How to set Codex sandbox mode
Codex sandbox mode sets the local boundary for model-generated commands before a session starts. read-only fits planning and review work, while workspace-write lets Codex edit the current project without giving every command full host access.
The CLI accepts --sandbox for one launch and sandbox_mode in ~/.codex/config.toml for the default. The documented mode values are read-only, workspace-write, and danger-full-access, and the working directory from codex or -C defines the normal workspace for workspace-write.
Sandbox mode is separate from approval policy and command network access. Full local access means pairing danger-full-access with an approval policy such as never, while ordinary local automation usually pairs workspace-write with on-request and leaves sandbox_workspace_write.network_access off unless commands need outbound access.
Related: How to set Codex approval policy
Related: How to add a writable directory for Codex
Steps to set Codex sandbox mode:
- Review the sandbox modes exposed by the installed Codex CLI.
$ codex --help ##### snipped ##### -s, --sandbox <SANDBOX_MODE> Select the sandbox policy to use when executing model-generated shell commands [possible values: read-only, workspace-write, danger-full-access] ##### snipped #####The current top-level codex command exposes --sandbox as a launch flag, so there is no separate sandbox-mode subcommand.
- Start a read-only session when the task only needs inspection or planning.
$ codex --sandbox read-only --ask-for-approval on-request
read-only lets Codex inspect files, but edits and commands that need more access must go through the approval flow.
Related: How to set Codex approval policy
- Start a workspace-write session for normal project edits.
$ codex --sandbox workspace-write --ask-for-approval on-request
workspace-write can edit inside the active workspace.
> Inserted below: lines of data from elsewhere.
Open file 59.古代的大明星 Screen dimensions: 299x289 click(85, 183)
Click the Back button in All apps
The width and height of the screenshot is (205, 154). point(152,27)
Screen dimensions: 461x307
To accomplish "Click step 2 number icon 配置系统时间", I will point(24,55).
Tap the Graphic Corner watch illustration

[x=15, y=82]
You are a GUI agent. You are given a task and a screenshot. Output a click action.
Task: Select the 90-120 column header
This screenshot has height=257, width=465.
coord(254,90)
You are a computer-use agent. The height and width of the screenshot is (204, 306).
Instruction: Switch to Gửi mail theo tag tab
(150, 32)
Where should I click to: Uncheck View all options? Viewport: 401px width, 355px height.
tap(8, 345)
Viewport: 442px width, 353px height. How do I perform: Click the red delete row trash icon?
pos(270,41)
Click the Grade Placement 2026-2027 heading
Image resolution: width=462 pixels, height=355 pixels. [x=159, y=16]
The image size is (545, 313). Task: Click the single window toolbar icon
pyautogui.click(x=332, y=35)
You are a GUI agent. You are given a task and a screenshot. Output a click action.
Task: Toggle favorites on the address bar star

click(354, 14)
Use -C to choose the primary working root before launch.
Related: How to set the working directory for Codex
Related: How to set Codex approval policy - Use full access only inside an externally isolated environment.
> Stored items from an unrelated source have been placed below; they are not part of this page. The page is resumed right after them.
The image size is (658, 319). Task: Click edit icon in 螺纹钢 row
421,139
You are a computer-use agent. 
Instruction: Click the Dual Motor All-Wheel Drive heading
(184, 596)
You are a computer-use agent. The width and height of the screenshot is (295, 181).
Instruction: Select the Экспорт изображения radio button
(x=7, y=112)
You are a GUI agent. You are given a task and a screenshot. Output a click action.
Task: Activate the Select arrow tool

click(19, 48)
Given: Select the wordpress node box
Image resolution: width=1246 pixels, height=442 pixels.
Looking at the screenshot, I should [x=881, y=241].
$ codex --sandbox danger-full-access --ask-for-approval never
danger-full-access removes the filesystem and network sandbox. If the session only needs one extra path, add that path instead of removing the sandbox boundary.
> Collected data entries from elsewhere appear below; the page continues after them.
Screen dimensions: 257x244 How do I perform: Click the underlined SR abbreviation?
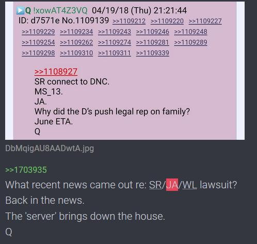[155, 185]
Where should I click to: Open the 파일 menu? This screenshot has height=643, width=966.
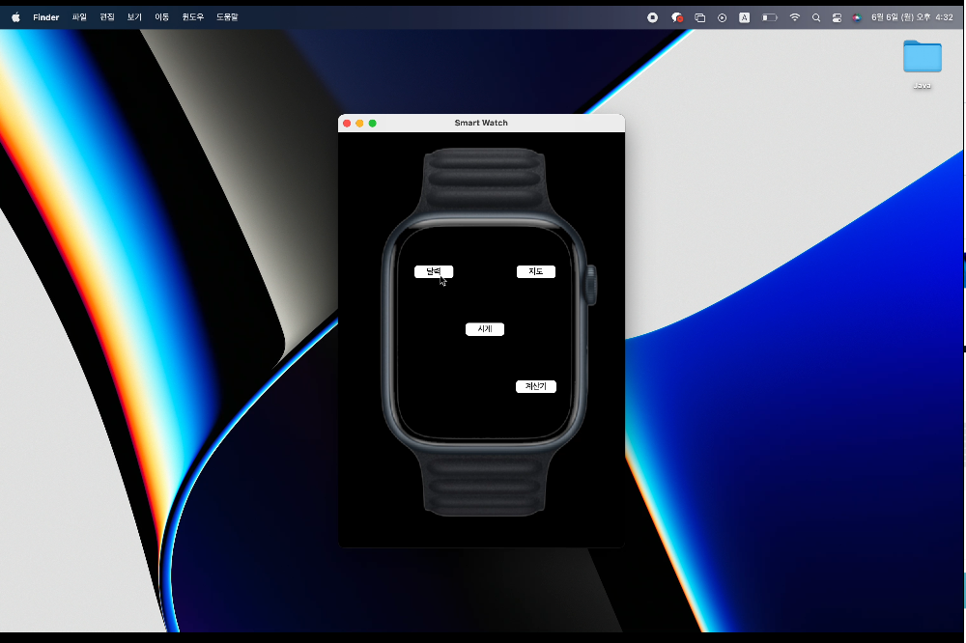(x=78, y=16)
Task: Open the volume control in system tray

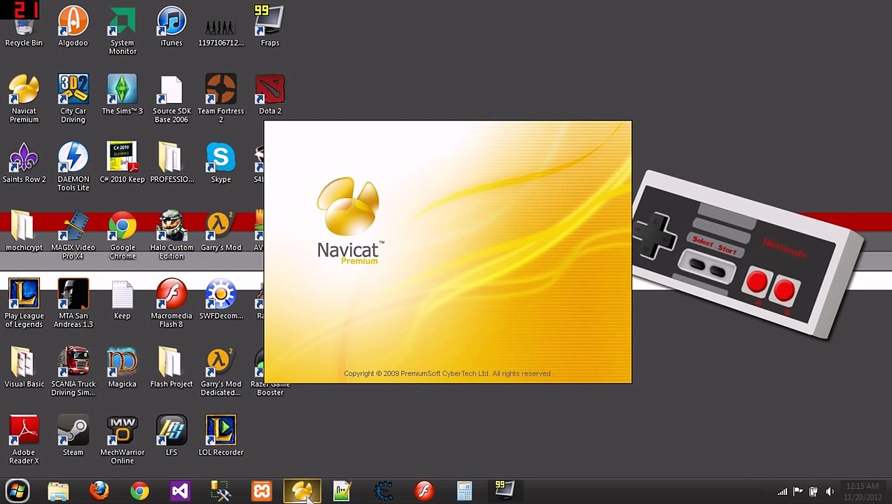Action: pyautogui.click(x=830, y=491)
- Create the user config directory when it does not exist.
$ mkdir -p ~/.codex
- Open the Codex config file.
$ vi ~/.codex/config.toml
Use a project .codex/config.toml only when the default should apply to one trusted project instead of every local Codex session.
- Set the saved sandbox mode and its paired local controls.
sandbox_mode = "workspace-write" approval_policy = "on-request" [sandbox_workspace_write] network_access = false
For reusable filesystem and network profiles, use permission profiles instead of mixing them with sandbox_mode and [sandbox_workspace_write] in the same session.
Related: How to set Codex approval policy
- Check the saved config values.
$ cat ~/.codex/config.toml sandbox_mode = "workspace-write" approval_policy = "on-request" [sandbox_workspace_write] network_access = false
- Check that Codex loads the saved configuration.
$ codex doctor --summary --ascii --no-color Codex Doctor v0.139.0 ##### snipped ##### Configuration [ok] config loaded [ok] sandbox restricted fs + restricted network - approval OnRequest ##### snipped #####
Authentication or connectivity notes can appear when login or network access is missing. For this check, confirm the Configuration section reports a loaded config and the expected sandbox boundary.
- Start a new Codex session so the saved mode loads.
$ codex
Already-running sessions keep their current permissions until they are changed inside the session or restarted.
- Change the active session without restarting when the task boundary changes.
/permissions
The permissions picker updates the active sandbox and approval behavior for the current session.